“Unky Aaron?”
Her little voice yanked him out of the memory and brought him back to the problem at hand. Declan and his chair were about to be a temporary fixture around the property and the undercurrent of tension that had run between them at the show had never been resolved since he’d taken off for the airport the moment they’d come down off the stage.
Damn.
Fuck this was complicated.
He knew his discomfort around the chair was making it difficult for them to create together. Having Declan here, where he had no space to flee to get away from him…
Maybe he needed to just bite the bullet and have Hawk explain to her that Declan used his chair to get around and that it was different from the rolling one in the office. She was a little kid with a big imagination and her uncle had painted a pretty scary picture for her, in the hopes of keeping her safe. Shouldn’t Hawk be the one to explain the difference?
“Unky Aaron?” She said again, kicking her shoes against the base of her booster seat to get his attention.
“Yeah Dani?”
“Did Mr. Declan’s chair try and eat you?”
Well, that question had come from out of left field. Sputtering, he tried to figure out how to answer it and couldn’t think of a single flippant response.
“Dani, honey, we just went over this. Chairs don’t actually eat people. Your uncle Hawk was trying to use terms you’d understand. What he really meant, when he said the office chair might gobble you up, was that it could tip over on top of you and hurt you. It’s so much bigger than you, that we wouldn’t have even been able to see you if you couldn’t answer us, and we’d have been very upset if anything bad happened to you.”
“But if chairs don’t eat people, then why you scared of Mr. Declan?”
“Who said I was?”
“I heard you and Unky Hawk on the ‘puter, and you said you was scared. He is kinda scary. We be scared together.”
Awe shit.
“I…ummm, Dani, you see it’s, well it’s not exactly Declan that I’m scared of, or even his chair, though I wouldn’t want to get run over by it.”
“That would hurt!” She declared. “Liam ran over my foot with his peddle car and that hurted too!”
Would he ever learn to watch what the fuck he said?
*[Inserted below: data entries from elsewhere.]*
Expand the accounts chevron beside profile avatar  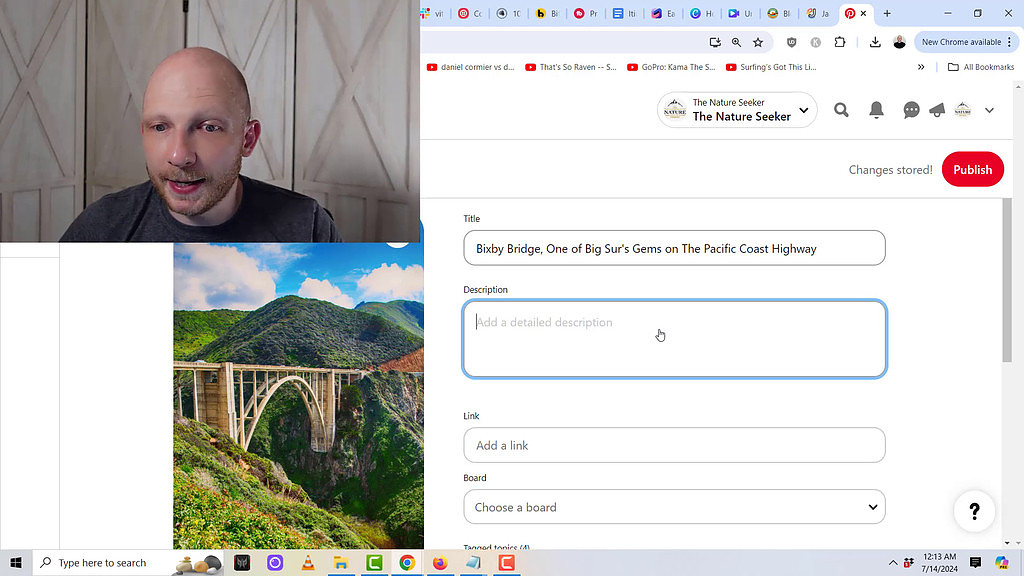(989, 110)
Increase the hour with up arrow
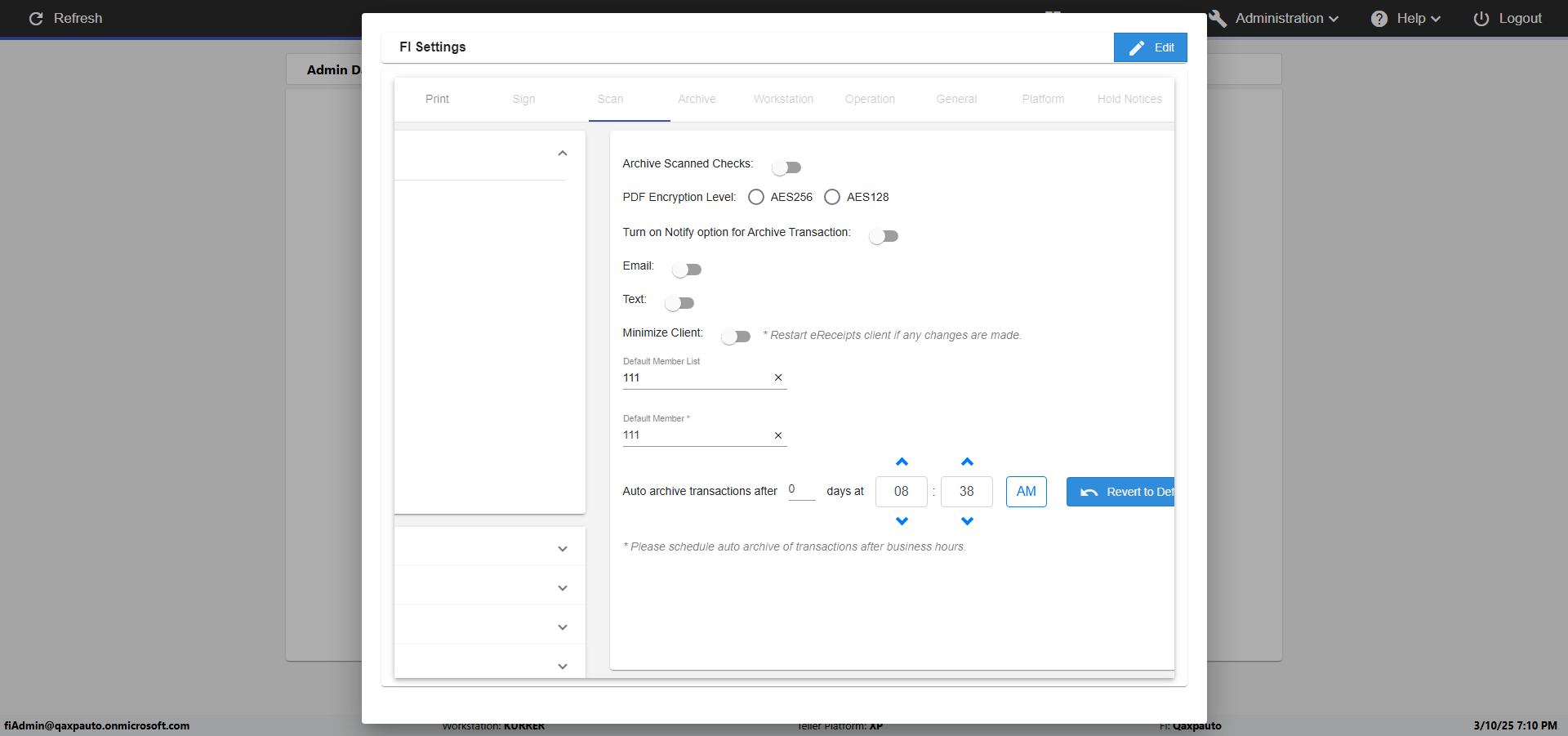The height and width of the screenshot is (736, 1568). point(902,462)
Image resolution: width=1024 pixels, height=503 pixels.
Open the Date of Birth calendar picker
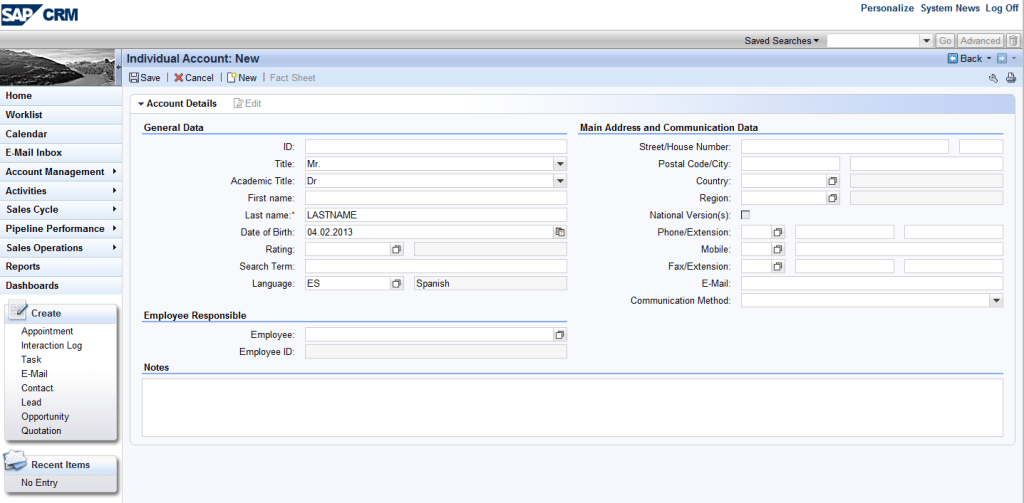pyautogui.click(x=560, y=232)
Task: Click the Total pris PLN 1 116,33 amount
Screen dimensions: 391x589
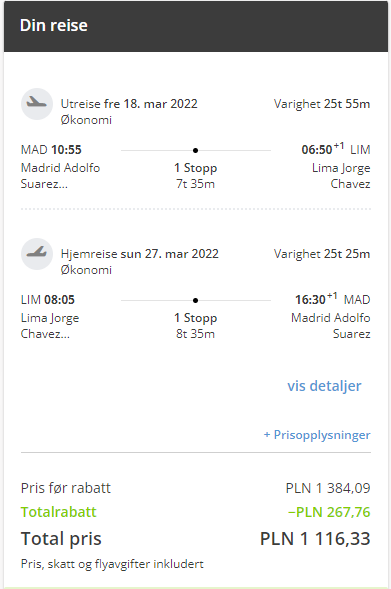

This conversation was not going well.
“I told Liam he should be careful,” she declared. “Want me to tell Mr. Declan be careful too?”
He could just picture her peeking around the corner at Declan wearing her sternest expression and a fairy princess tutu, wagging a finger at him while she lectured him, all while keeping well out of the way of that chair. The image left him laughing, shaking his head, and hoping Dani never stopped being her fierce, determined little self.
“How about we wait and see if he tries to run me over first, and then you can tell him to be careful if he gets too close?”
“But…what if it already too late? I don’t want you to get squishied like wildy coyote.”
In hindsight, the cartoons him and his bandmates had grown up with might not be the best thing for today’s kids. They might have to think twice about letting them watch old school Loony Tunes, at least until they could make certain the kids understood that real people wouldn’t just walk it off if you dropped an anvil on their head.
“I promise I’ll be extra careful.” Aaron said, hoping that would appease her.
“Pinky promise.”
“Pinky promise,” he assured her. “But only once we’re safely parked.”
“Okay,” she said, putting her little finger down.
He was failing at this conversation. In fact, he was a thousand percent positive he’d made everything worse. He should stick tothe things he knew, so in the spirit of that he told the vehicles smart speaker to pull up the playlist he’d made for the kids and let B.I.N.G.O. fill the SUV for her to sing along with. It produced the result he’d been hoping for. Dani fell asleep and stayed that way even after he’d parked the vehicles in the garage.
And now he was faced with another dilemma. Was he supposed to empty the vehicle and then bring her in, or bring her in, then empty the vehicle? Did it matter if the garage door was closed? They were in the middle of nowhere, it’s not like they were in some subdivision or parked on a city street.
The clock on the dash said it was almost lunch time. If he woke her and she was hungry, he’d have to choose between getting the perishables put away or getting her fed. With that in mind, he opened the door that led from the garage to the inside of the house and unloaded all the bags, lining the hall that led between the garage and the kitchen. At least doing it that way he was never far from Dani.